What Wal-mart is proposing its greeters do is this; when you see someone entering or leaving the store, you will not wish them "Happy Holidays" for fear they will become offended. No, instead you will guess their religious affiliation and issue them the appropriate greeting instead.
That's right, Wal-Mart, store of the future, has just leap-frogged over racial profiling to land square on Religious Profiling. My friend was actually good enough to get me a copy of the memo authorizing this new procedure and sent it to me. Here's part of it for your enjoyment.
"Now, it has already come to out attention that many of you will not be able to tell what religion a customer is right away. That is understandable and is something that we at Wal-mart feel will come with time and practice.

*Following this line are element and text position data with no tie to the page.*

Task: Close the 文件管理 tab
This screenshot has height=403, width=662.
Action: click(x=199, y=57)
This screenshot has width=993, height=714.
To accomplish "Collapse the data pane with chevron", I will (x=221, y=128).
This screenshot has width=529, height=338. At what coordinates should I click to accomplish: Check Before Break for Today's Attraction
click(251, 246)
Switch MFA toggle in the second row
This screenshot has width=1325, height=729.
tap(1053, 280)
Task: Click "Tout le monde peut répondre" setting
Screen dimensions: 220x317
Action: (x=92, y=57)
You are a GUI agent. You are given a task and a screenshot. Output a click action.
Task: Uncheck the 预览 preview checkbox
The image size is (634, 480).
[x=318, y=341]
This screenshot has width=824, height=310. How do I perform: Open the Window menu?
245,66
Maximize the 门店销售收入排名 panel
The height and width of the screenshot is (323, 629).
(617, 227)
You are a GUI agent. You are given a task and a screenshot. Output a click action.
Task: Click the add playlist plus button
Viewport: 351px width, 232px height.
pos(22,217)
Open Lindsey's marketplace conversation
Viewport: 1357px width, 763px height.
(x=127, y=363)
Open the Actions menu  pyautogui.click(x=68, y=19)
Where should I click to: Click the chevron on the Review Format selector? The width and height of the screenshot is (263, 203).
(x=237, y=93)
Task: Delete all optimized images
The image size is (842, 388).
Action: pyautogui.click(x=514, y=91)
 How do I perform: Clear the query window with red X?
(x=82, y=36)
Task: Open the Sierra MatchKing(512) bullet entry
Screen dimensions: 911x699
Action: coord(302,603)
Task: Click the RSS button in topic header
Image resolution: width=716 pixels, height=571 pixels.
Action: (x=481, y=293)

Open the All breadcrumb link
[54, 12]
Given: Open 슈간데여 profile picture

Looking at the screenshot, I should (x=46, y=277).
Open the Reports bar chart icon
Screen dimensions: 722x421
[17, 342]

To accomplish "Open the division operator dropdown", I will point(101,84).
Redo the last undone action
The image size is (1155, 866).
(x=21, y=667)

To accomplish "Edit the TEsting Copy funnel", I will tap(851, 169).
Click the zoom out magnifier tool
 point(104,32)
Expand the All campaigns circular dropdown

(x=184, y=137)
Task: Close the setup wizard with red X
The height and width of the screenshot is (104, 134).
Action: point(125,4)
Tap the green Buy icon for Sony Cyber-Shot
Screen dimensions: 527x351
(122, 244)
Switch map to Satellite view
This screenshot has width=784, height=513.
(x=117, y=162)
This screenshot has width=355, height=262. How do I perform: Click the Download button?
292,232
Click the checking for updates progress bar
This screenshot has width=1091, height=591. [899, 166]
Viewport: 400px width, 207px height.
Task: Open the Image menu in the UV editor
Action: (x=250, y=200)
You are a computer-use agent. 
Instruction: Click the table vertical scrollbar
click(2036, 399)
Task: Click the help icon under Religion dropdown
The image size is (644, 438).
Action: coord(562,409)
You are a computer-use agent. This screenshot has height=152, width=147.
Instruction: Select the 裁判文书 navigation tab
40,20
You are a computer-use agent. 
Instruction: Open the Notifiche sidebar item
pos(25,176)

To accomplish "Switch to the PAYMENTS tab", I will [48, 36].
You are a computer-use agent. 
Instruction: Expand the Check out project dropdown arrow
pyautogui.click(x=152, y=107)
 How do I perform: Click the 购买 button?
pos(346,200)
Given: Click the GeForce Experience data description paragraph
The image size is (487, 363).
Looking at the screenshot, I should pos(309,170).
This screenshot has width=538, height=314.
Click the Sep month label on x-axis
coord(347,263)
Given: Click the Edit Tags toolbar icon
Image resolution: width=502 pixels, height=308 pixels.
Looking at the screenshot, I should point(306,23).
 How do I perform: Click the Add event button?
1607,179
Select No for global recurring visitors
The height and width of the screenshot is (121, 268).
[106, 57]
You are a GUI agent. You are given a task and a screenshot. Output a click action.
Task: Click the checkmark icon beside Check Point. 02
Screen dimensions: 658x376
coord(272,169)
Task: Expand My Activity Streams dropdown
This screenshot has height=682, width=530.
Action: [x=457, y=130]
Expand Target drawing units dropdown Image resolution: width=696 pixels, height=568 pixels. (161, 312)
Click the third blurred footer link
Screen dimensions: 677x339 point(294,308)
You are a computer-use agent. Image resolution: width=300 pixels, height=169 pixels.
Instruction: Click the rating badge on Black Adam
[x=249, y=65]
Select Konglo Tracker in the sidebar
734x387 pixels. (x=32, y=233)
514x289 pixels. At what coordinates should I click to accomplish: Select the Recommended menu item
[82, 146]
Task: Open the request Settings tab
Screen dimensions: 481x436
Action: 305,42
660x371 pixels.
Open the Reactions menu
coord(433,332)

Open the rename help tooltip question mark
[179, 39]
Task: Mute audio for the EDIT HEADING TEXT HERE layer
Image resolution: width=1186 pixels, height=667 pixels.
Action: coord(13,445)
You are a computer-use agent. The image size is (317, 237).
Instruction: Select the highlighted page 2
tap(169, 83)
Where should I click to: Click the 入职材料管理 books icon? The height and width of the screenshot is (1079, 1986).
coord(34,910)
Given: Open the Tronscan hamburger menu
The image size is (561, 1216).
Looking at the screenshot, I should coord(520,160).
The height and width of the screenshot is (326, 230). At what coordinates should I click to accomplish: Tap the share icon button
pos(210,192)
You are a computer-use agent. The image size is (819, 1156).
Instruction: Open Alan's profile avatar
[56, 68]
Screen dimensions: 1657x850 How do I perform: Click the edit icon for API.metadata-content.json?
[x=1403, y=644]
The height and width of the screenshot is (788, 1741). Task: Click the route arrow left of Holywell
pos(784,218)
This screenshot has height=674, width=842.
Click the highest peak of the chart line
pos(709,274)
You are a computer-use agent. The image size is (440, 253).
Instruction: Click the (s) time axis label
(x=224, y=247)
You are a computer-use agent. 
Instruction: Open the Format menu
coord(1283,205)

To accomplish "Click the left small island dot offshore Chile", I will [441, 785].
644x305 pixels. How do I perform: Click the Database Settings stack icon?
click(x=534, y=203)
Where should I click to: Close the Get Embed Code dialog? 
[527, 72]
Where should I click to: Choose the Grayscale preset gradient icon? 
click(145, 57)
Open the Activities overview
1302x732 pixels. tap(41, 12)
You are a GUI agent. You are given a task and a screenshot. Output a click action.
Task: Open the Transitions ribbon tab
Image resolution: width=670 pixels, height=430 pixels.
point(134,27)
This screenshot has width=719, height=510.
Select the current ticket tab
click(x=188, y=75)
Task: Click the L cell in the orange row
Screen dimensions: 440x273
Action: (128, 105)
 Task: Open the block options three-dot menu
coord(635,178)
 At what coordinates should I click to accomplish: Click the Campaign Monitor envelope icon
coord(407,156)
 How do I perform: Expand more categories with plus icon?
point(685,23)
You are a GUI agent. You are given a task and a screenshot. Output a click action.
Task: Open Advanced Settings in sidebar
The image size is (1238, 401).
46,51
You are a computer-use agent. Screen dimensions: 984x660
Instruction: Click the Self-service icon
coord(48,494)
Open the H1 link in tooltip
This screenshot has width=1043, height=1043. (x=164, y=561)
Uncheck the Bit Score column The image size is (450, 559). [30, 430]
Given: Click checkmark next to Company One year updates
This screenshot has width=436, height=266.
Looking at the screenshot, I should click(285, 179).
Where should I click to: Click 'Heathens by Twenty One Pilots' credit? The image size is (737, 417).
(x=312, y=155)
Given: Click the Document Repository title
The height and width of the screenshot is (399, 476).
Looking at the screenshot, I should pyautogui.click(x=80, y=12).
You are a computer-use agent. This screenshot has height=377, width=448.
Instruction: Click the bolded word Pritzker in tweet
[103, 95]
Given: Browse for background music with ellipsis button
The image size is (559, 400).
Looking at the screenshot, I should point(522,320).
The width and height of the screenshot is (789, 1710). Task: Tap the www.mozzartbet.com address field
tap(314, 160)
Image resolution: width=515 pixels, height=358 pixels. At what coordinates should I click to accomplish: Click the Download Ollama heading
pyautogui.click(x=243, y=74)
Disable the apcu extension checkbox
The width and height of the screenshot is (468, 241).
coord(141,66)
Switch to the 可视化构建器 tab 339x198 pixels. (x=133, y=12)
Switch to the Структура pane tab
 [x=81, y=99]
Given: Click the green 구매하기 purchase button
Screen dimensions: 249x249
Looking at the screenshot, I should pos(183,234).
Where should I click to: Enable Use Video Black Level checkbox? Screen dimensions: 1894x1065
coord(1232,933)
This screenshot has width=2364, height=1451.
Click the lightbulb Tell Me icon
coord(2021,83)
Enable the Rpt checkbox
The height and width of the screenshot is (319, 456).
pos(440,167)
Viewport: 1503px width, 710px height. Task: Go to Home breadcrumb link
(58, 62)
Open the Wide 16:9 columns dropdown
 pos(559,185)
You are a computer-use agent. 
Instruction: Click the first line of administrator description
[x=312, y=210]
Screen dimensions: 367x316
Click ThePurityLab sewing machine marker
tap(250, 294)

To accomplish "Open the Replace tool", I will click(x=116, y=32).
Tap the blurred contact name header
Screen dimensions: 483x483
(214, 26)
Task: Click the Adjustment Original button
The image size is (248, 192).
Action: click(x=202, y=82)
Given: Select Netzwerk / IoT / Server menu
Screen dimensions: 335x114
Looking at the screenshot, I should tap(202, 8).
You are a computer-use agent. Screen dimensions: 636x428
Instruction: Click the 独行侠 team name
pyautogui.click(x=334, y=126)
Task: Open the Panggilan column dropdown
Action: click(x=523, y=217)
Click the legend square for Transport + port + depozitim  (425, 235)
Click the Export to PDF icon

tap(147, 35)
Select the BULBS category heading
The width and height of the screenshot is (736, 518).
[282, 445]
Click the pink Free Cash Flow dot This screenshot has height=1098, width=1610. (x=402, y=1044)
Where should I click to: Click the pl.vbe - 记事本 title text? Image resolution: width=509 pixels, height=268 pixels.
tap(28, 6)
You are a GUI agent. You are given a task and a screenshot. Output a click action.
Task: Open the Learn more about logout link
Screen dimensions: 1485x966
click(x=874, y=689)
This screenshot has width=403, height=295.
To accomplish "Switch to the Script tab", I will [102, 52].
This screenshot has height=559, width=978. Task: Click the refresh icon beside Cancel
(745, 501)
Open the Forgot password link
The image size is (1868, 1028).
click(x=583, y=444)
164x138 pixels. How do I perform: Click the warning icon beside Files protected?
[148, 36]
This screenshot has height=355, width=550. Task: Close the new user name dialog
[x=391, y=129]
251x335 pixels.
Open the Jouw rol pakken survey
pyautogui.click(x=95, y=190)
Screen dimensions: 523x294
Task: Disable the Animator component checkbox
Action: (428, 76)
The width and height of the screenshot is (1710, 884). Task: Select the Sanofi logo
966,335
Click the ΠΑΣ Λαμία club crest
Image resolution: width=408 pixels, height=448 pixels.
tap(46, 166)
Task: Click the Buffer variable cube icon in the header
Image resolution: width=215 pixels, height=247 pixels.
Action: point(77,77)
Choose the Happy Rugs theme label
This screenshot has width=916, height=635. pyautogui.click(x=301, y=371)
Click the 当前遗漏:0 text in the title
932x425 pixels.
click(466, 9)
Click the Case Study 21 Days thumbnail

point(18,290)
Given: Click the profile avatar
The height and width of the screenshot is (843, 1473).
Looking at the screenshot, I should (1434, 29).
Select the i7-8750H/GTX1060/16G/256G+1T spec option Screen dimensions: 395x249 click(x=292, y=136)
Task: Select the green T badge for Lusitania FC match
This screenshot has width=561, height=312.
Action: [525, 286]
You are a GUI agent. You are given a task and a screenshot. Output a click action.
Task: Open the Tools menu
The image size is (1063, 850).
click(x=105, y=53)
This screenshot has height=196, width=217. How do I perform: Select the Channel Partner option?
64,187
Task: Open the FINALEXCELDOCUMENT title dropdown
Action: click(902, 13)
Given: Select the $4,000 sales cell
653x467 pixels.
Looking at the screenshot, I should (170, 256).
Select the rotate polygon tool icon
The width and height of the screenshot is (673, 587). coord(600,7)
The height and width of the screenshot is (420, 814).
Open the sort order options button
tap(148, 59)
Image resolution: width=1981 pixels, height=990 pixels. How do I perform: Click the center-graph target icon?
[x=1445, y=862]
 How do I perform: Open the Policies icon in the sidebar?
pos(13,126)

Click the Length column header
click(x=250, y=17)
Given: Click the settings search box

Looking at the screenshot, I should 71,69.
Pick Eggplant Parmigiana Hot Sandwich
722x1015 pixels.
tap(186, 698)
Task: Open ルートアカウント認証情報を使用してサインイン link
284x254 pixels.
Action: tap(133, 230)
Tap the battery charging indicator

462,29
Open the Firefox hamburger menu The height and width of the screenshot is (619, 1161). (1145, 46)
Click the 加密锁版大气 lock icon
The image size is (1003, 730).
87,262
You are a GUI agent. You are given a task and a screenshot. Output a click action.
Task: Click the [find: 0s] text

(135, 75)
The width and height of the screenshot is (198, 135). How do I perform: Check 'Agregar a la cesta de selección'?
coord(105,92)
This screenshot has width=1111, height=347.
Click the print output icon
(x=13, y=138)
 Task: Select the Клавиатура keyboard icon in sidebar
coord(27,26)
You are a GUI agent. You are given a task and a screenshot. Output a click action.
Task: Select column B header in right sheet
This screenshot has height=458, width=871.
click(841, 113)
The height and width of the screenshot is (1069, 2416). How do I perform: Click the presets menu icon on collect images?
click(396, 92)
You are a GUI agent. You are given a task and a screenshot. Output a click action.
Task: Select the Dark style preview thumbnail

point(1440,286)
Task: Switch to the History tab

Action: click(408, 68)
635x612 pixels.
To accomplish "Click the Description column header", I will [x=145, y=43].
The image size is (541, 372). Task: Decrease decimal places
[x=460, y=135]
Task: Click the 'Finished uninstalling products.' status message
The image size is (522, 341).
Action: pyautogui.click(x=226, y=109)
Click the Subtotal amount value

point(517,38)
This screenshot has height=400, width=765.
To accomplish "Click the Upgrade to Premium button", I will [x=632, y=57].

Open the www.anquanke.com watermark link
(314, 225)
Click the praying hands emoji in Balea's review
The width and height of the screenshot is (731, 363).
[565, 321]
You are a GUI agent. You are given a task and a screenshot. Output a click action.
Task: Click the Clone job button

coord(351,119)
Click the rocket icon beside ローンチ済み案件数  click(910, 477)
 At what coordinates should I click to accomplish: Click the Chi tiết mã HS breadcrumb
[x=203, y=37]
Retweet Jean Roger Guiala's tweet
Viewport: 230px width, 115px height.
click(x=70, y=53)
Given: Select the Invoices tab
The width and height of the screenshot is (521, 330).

To avoid embarrassing misteps at first consider using some of the following guidelines.
Apparel-
Is the customer wearing any sort of religion identify item of clothing or jewelery? For example a Cross, Bush 2004 button, #8 NASCAR hat or JESUS baseball cap would all indicate a Christian. Proceed with "Merry Christmas". Anyone wearing a Star of David, a Yarmulka, thick glasses or a Kerry 2004 button is probably Jewish. Say "Happy Hanukkah." Reminder, try not to add "You must have enjoyed saving all that money." If they are wearing an African tri-color scarf, a tri-color hat, or a Black Power Fist necklace they are probably black. Double check. If they are indeed black, they are most likely Muslim. However, many blacks are also Christian. The best way to check is to use this test phrase:
TEST PHRASE:
"Jesus, it sure is cold out."
If the customer responds with "Amen" they are a Christian. Wish them a Merry Christmas. If they simply nod or reply "That's how The Man wants it to be" they are Muslim. Wish them a "Holy Ramadan" and then inform security so they may run a register check on what was recently purchased from the store...."
Wal-Mart, keeping prices low and standards even lower!